Effects of (+)-propranolol on intracellular mechanisms of contraction in striated muscle of the rabbit.

In functionally skinned muscle fibers from the rabbit, we studied the effect of propranolol on calcium activation of the contractile proteins and, in separate experiments, on calcium uptake and release from the sarcoplasmic reticulum (SR) while measuring physiological tension. Pieces from isolated papillary muscle (PM), soleus (SL) (slow-twitch skeletal muscle), and adductor magnus (AM) (fast-twitch skeletal muscle) were homogenized (sarcolemma disrupted). A fiber bundle from PM and single fibers from SL and AM were dissected from the homogenate and mounted on a photodiode tension transducer. To study Ca2+-activated tension development of the contractile proteins, we used high EGTA (7 mmol/l) to control the free calcium concentration. To study SR function, we used five different solutions to load the calcium into the SR and to release it from the SR with 25 mmol/l caffeine, thus producing a tension transient. In general, propranolol has similar mechanisms of action in the three muscle types.
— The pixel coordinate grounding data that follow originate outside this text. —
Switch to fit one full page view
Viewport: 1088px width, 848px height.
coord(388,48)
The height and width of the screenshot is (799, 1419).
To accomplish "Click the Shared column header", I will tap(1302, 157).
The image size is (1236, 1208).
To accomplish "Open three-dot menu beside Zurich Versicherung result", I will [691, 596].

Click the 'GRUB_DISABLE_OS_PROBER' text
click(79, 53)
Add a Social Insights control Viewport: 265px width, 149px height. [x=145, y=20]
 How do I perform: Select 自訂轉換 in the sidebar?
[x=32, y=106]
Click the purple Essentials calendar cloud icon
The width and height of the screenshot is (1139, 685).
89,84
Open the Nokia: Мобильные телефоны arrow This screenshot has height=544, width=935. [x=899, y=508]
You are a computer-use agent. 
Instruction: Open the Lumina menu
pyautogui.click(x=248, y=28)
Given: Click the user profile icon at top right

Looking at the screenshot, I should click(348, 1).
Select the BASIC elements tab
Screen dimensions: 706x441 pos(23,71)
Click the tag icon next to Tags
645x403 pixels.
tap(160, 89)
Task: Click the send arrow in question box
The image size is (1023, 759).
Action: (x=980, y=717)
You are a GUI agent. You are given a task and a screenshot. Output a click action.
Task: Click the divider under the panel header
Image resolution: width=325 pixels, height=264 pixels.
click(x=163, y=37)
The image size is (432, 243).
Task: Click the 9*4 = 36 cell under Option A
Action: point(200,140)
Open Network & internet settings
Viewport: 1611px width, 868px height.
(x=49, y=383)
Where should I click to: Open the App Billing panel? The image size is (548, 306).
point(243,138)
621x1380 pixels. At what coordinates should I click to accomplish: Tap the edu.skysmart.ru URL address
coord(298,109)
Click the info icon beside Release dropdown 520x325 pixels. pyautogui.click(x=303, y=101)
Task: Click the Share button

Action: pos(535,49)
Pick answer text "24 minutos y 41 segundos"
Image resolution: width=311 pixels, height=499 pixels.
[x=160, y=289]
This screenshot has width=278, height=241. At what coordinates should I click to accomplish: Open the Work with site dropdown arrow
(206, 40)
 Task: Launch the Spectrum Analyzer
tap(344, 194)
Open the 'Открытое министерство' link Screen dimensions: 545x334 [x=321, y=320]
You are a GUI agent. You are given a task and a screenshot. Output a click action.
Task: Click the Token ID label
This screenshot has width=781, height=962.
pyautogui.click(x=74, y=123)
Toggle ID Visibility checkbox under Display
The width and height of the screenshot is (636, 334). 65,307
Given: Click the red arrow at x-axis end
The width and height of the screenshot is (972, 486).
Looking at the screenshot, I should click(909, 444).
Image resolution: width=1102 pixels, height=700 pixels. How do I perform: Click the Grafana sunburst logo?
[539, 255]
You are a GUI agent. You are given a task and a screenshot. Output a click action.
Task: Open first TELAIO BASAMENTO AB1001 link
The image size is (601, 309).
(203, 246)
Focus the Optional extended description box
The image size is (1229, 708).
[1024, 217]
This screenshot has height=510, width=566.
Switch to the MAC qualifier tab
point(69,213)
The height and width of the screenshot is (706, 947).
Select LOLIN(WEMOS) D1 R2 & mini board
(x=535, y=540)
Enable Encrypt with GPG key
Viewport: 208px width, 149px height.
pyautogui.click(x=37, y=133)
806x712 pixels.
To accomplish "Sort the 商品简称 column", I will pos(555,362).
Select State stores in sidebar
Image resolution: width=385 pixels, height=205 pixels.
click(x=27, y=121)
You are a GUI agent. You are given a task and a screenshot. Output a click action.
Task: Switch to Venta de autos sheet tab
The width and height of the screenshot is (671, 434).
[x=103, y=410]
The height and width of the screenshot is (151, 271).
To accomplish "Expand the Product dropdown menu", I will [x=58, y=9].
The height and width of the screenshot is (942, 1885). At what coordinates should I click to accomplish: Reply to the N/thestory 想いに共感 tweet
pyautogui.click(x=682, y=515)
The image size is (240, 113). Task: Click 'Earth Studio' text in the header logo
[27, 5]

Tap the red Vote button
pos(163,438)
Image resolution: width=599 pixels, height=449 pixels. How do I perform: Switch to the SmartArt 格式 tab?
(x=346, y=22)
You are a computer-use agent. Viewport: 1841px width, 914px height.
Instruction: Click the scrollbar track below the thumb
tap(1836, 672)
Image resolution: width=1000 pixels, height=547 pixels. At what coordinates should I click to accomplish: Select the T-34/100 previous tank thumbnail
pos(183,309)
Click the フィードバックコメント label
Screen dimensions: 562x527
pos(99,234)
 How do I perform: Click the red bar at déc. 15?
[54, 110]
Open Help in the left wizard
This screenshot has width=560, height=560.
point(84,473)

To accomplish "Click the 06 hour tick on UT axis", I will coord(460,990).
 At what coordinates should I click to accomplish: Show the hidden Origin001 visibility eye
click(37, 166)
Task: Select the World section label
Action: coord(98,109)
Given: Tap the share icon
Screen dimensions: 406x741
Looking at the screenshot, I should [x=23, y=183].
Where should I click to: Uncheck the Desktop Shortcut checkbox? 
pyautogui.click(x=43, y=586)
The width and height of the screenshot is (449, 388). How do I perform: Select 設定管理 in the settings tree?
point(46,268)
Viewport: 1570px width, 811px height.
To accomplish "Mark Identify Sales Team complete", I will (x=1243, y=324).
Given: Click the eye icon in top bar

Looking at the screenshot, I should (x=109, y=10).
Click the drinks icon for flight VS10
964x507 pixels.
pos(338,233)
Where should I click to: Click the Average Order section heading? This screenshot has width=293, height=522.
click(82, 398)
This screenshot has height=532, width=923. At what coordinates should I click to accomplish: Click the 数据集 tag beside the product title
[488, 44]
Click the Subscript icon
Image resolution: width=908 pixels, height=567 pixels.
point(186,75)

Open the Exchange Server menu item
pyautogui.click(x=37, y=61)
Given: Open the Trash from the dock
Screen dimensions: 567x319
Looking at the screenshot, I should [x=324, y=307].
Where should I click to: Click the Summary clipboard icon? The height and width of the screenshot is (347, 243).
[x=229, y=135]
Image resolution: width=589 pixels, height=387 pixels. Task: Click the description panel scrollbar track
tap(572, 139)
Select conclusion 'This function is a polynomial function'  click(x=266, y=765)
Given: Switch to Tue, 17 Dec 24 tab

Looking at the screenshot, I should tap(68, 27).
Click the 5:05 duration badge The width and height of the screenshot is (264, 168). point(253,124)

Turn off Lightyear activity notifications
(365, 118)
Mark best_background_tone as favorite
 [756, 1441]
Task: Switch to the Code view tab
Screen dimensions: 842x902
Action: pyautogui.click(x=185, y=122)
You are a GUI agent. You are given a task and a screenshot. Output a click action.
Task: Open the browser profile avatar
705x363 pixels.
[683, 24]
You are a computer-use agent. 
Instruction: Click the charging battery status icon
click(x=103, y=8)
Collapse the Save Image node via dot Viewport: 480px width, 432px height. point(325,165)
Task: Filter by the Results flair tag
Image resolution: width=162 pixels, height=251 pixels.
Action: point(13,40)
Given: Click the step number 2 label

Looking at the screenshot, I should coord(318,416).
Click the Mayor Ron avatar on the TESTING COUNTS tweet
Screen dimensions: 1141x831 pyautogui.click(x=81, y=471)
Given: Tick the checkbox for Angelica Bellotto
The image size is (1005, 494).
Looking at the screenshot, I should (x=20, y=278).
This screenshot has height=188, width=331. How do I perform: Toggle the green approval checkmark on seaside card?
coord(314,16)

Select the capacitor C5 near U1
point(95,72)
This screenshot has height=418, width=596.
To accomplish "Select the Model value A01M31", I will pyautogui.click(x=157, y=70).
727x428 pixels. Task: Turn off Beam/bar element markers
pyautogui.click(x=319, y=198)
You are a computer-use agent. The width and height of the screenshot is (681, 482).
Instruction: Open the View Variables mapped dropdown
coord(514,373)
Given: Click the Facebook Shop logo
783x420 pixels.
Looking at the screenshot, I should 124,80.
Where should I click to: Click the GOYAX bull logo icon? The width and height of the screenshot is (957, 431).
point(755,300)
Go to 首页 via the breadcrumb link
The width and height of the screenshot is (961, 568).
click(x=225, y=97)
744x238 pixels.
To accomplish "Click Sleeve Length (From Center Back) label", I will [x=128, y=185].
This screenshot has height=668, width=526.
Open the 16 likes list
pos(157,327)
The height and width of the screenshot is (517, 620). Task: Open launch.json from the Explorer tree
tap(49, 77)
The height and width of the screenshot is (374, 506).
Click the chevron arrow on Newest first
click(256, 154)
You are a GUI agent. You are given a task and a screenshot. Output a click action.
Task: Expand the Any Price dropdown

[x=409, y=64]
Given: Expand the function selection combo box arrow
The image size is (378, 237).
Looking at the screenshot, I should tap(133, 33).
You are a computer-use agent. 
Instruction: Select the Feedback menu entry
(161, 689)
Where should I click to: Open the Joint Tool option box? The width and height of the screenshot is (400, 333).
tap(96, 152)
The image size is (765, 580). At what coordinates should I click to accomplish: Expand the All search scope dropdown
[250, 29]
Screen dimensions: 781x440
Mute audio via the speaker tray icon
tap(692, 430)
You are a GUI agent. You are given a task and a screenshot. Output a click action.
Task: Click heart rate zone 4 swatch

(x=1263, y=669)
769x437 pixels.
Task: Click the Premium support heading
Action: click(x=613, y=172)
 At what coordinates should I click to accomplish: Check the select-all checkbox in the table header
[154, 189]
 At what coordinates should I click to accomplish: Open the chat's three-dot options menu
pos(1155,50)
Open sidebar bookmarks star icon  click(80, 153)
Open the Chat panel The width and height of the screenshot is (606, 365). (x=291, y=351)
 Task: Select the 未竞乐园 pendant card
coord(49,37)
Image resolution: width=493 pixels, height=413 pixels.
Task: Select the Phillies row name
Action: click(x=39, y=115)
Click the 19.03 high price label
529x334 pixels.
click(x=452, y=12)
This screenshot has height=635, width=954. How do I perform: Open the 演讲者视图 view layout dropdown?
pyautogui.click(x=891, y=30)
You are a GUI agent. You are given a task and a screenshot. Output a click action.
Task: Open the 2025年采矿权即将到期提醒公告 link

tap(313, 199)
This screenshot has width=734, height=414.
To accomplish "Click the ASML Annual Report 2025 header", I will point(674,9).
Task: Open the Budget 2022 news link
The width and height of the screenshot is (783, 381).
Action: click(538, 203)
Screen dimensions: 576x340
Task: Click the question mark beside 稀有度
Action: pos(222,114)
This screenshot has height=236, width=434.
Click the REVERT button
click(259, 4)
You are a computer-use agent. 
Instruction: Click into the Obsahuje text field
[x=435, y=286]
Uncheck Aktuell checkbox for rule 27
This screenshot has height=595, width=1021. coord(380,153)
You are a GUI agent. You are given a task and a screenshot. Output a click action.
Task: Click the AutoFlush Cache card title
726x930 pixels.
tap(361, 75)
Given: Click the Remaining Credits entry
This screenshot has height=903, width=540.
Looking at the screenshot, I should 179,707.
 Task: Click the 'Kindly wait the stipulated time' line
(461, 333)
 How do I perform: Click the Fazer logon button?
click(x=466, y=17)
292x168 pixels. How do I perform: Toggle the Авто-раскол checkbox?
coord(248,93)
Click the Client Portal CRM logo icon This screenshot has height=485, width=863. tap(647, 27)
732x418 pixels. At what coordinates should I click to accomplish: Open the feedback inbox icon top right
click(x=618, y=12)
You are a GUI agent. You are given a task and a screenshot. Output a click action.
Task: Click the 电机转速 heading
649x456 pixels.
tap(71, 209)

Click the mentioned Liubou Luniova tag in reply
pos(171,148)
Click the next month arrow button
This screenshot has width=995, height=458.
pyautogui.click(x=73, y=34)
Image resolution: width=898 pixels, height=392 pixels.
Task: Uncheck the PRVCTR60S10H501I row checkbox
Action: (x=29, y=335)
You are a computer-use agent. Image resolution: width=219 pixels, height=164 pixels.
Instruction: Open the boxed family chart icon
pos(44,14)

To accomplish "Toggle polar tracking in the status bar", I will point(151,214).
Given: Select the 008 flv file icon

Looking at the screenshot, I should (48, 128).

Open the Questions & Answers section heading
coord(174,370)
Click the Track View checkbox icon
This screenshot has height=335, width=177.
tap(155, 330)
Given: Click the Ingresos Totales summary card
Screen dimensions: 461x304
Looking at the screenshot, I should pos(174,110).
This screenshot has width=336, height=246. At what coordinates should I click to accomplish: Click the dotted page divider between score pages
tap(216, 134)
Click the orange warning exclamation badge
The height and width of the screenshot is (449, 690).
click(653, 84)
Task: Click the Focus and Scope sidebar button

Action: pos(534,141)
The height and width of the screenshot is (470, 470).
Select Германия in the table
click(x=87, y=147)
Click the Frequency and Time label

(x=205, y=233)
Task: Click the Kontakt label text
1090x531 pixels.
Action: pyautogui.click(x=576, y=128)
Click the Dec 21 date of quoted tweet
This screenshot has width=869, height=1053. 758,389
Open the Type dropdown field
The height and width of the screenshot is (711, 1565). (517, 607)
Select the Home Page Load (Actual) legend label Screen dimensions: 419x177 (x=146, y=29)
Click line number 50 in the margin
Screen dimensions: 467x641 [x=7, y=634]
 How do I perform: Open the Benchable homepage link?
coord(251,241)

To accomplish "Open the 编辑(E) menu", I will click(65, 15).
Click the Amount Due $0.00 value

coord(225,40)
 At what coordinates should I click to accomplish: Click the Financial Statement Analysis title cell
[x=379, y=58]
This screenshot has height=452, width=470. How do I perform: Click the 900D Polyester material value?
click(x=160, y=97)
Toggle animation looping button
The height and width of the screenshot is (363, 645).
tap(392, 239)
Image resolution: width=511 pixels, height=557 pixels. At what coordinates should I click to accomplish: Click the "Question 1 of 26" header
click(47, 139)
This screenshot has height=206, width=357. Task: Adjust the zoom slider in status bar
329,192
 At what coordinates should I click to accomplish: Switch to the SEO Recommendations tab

Propranolol (0.1-1.0 mmol/l) increased the submaximal calcium-activated tension development in all muscles but with PM = SL greater than AM, and this increase was correlated with increases in calcium binding to isolated troponin C. Propranolol increased the maximal calcium-activated tension development in PM and SL, but decreased that in AM. Propranolol at concentrations of 0.3-1.0 mmol/l decreased calcium uptake by the SR but did not change calcium release in any of the three muscles. In PM, however, propranolol at a concentration of 0.1 mmol/l increased calcium uptake by the SR. We conclude that propranolol induces decreases in muscle contraction mainly by decreasing calcium uptake by the SR.